During our whole six months stay upon this coast, our usual contemplation, I had almost said, our almost sole companion, was the beacon of Cordouan. We felt that this guardian of the sea, this constant watchman over the strait became less a mere building than an actually living and intelligent person. Standing erect over the vast western horizon, it shows itself under a hundred various aspects. Now it is gilded, glorified by the setting sun; anon, pale and indistinct amidst the shifting mists, it tells us nothing of good augury. At evening, when suddenly it flashes its ruddy and glowing light athwart the heaving waters, it looks like some zealous inspector impressed and anxious in its conscious and deep responsibility. Whatever happens from the seaward, our Cordouan is held responsible for it. Throwing his ruddy beams into the gloom of the tempest, he, the preserver, is held to be the cause of that which he only, and savingly, exhibits. Thus, only too often, it is that genius is accused of evoking the evils which it exposes only that it may reform them. We, also, were ourselves thus unjust towards Cordouan. Was he late in displaying his guiding light? How ready we were to exclaim: "Cordouan, Cordouan, pale phantom, can you show yourself only to conjure up the storm, and the storm fiend?"
And yet I believe, quite firmly, that to Cordouan thirty of our fellows owed their lives in the great storm of October. Their vessel was a total wreck, but they escaped with their lives.
It is much that we can see our shipwrecking, to go down in full light, knowing exactly where we are, what are our perils, and what chances we have of evading or overcoming them. "Great God! If we must perish, give us to perish in the broad, bright light of day!"

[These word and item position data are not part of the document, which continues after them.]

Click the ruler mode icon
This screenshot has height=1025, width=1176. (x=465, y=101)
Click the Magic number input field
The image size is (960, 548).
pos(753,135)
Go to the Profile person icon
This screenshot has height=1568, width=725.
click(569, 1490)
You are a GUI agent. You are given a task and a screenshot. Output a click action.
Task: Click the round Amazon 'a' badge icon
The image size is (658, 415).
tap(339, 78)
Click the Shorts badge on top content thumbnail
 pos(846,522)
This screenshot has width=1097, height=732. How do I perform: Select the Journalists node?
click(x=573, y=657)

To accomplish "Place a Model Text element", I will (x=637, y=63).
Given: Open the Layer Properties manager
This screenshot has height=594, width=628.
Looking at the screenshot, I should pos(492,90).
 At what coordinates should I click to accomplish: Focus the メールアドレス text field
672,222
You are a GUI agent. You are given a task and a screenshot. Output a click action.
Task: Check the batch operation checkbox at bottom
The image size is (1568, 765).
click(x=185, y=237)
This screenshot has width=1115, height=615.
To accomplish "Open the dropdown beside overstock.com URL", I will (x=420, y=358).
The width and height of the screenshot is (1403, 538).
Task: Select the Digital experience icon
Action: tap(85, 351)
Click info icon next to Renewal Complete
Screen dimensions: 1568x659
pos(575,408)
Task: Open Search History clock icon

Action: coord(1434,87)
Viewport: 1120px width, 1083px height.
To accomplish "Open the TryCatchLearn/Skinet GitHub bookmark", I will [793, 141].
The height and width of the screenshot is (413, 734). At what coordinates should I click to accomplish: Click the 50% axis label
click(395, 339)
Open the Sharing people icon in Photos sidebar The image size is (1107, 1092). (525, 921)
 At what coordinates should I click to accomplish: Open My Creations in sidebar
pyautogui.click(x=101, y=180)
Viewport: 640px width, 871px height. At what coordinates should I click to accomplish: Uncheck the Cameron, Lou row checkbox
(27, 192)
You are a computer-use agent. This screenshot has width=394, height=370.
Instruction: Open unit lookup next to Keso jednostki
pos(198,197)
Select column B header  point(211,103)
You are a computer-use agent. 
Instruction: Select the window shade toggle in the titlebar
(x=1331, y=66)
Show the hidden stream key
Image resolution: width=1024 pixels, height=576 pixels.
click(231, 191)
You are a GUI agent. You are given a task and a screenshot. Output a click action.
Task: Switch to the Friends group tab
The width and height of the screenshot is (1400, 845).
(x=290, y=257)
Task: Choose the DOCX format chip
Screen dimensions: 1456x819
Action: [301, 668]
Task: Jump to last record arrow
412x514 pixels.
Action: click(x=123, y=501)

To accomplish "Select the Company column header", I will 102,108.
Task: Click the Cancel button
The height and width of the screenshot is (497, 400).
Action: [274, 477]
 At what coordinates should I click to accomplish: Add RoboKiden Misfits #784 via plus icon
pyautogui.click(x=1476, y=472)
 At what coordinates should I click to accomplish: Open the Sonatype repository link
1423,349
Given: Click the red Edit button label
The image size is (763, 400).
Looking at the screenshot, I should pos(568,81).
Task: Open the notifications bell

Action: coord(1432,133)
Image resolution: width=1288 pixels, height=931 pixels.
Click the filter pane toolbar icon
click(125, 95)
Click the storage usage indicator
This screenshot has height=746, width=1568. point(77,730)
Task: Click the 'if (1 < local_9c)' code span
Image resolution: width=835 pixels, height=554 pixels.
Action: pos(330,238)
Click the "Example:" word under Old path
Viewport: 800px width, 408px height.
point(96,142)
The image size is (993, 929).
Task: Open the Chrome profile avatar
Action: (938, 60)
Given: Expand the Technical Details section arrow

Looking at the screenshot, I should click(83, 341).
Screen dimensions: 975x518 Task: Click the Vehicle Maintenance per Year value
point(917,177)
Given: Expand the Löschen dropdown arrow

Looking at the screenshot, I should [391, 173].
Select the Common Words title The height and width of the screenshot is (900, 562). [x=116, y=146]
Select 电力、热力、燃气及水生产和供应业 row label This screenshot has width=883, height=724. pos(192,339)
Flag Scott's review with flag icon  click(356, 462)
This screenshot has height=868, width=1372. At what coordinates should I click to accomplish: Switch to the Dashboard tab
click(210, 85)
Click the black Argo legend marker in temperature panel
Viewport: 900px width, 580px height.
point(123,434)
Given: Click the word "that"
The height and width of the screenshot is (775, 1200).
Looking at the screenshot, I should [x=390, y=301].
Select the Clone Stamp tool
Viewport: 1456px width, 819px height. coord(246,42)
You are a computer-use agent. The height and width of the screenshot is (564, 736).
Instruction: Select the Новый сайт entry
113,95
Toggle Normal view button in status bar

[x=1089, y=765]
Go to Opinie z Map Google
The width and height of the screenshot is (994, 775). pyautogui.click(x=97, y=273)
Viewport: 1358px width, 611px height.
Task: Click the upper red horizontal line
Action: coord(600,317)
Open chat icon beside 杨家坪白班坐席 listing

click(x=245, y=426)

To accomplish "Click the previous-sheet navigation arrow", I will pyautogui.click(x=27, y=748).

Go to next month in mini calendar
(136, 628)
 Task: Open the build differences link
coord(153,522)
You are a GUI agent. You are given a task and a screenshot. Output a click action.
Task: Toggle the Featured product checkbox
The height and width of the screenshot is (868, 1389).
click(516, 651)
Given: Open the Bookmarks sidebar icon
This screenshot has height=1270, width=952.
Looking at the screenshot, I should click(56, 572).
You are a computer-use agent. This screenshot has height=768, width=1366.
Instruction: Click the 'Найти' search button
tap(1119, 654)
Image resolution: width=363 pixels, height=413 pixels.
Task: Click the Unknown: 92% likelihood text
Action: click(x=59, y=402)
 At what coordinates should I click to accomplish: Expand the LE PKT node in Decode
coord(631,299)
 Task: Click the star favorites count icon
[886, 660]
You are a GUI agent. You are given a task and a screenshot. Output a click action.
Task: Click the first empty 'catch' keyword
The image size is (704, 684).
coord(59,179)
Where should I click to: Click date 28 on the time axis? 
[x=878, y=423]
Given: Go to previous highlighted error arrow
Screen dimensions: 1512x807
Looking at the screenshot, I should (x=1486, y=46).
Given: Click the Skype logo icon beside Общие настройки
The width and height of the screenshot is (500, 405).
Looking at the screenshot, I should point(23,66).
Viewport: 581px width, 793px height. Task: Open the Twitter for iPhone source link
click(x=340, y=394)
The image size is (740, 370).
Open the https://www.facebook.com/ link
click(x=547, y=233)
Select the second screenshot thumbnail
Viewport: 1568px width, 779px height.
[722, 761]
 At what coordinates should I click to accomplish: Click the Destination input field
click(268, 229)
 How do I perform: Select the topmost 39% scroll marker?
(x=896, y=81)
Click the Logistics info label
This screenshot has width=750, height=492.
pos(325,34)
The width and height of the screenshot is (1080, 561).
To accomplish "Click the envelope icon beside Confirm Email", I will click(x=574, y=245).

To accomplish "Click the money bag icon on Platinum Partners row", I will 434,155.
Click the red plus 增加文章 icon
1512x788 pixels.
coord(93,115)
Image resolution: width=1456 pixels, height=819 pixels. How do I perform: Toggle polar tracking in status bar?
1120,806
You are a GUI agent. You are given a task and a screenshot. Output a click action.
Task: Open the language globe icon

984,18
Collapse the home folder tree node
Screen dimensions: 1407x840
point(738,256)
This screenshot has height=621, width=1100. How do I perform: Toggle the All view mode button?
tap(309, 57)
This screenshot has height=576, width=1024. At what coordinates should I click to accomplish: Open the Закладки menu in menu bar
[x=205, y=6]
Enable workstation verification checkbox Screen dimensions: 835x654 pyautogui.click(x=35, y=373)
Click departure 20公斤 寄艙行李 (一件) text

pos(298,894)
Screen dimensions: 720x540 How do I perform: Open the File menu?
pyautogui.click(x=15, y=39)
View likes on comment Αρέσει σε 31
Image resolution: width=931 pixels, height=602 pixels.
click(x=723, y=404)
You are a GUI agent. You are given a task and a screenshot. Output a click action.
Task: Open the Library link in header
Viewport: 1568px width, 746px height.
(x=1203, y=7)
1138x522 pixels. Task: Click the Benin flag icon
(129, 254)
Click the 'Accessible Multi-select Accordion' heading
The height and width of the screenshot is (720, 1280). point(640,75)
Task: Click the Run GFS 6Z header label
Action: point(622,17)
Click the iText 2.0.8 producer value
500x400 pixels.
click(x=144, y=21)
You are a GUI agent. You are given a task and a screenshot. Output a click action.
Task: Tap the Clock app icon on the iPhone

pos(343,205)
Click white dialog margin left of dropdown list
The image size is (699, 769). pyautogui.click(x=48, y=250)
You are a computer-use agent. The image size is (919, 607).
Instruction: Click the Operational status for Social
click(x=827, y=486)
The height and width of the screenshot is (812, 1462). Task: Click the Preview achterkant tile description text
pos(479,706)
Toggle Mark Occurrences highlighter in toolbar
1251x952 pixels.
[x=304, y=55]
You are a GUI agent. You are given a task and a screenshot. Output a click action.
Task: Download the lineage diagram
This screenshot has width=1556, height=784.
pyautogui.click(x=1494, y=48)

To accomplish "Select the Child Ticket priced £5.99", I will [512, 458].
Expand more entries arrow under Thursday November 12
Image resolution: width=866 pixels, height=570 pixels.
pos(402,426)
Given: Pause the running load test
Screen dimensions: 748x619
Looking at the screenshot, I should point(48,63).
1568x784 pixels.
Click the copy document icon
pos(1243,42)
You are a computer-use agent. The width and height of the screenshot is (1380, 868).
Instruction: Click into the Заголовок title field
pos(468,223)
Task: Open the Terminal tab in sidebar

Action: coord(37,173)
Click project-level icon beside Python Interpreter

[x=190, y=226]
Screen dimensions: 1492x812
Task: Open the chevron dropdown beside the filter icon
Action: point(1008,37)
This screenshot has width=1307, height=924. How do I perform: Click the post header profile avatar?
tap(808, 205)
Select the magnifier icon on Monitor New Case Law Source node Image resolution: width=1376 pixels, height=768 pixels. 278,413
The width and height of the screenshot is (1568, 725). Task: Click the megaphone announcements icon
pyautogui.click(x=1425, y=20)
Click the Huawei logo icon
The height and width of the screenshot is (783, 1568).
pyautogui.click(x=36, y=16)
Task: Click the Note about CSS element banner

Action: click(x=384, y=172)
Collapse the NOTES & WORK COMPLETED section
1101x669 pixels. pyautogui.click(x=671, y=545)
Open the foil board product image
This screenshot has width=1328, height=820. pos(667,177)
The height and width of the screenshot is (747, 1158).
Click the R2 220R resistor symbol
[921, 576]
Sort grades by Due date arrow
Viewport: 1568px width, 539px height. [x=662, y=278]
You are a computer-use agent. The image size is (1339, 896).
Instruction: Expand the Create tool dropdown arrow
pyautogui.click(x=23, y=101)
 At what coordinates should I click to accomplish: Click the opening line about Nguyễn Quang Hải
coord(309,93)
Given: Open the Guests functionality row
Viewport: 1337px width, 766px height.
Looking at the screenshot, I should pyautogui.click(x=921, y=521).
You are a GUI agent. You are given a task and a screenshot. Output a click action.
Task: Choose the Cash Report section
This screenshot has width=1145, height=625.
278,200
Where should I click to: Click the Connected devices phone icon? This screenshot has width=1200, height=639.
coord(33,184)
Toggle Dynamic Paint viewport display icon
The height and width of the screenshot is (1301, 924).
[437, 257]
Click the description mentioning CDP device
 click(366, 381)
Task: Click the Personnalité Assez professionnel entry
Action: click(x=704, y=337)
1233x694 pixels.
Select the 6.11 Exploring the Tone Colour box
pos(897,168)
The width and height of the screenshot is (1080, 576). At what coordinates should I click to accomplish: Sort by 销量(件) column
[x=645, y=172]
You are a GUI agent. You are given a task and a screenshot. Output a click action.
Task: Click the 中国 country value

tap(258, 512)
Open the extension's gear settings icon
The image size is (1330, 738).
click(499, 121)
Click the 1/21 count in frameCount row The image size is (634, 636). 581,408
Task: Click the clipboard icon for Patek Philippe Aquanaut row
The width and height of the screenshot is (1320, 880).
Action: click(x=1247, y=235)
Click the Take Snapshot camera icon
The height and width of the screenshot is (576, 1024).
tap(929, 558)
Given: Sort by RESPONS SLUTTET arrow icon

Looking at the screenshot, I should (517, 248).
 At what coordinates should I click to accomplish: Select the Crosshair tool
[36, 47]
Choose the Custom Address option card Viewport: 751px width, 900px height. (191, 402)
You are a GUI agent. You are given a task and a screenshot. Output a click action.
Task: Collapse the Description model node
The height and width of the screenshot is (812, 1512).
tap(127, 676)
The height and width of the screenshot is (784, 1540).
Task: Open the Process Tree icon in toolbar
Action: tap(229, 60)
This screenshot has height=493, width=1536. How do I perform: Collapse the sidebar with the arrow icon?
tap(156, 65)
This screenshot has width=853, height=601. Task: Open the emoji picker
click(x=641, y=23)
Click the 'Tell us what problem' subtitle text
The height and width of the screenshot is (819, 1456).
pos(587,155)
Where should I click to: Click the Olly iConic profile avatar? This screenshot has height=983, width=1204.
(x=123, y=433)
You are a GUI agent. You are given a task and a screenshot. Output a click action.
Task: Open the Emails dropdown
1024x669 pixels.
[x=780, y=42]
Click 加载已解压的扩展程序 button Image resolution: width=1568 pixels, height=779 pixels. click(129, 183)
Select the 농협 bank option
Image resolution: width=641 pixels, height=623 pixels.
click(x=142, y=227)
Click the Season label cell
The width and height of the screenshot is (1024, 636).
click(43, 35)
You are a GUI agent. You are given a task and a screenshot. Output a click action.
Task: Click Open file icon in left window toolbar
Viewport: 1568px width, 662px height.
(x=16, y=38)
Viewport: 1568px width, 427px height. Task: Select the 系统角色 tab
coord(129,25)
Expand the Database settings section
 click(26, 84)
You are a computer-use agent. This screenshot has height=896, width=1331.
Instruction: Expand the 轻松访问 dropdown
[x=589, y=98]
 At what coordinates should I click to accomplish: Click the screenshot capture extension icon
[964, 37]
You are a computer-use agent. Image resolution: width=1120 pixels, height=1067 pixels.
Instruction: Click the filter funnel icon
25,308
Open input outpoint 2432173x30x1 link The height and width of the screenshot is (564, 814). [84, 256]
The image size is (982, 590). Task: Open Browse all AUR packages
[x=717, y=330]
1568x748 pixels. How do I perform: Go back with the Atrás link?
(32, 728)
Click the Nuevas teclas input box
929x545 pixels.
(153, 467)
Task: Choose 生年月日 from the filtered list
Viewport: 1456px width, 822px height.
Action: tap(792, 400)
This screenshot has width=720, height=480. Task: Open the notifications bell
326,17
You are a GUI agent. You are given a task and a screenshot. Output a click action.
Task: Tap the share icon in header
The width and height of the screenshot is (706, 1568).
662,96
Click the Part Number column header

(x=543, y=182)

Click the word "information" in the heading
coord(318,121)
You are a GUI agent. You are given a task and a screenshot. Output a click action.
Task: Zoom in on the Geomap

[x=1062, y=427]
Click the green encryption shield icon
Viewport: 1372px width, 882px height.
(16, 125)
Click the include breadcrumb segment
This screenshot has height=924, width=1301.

When the ship of which I speak, driven by the strong surge from the open sea, reached this shore in the deep night, there were a thousand chances to one against her making her way into the Gironde. On her starboard the bright point of the Grave warned her off from Medoc; on her larboard the little beacon of Saint-Palais showed her the dangerous rock of the Grand'Caute on the Saintonge side; and between those fixed white lights, high over the central shoal flashed the ruddy Cordouan, showing from moment to moment the only safe channel.
By a desperate effort she got through, but only, and barely; wind, wave, and current conspired to drive her on Saint-Palais. The saving light showed the much harrassed, but still undaunted crew, where only lay their chance of safety from the driving sea behind and the terrible sands in front. Fearing, yet daring, they leaped, fell, I know not how or where, and were saved, bruised, fainting,—but still living.
Who can even imagine how many ships and how many men are saved by these beneficent beacons? Light, suddenly dispelling the dense shadows of those horrible nights when the bravest lose their courage and their presence of mind, not only points the path, but clears the head and strengthens the heart. It is a great moral support to be able to say in some mortal peril, "Again! Again! Haul away my brothers, be bold! Though wind and wave are both against us, we are not alone. See, yonder! Humanity is still watching over us, and guiding us from yonder lofty tower!"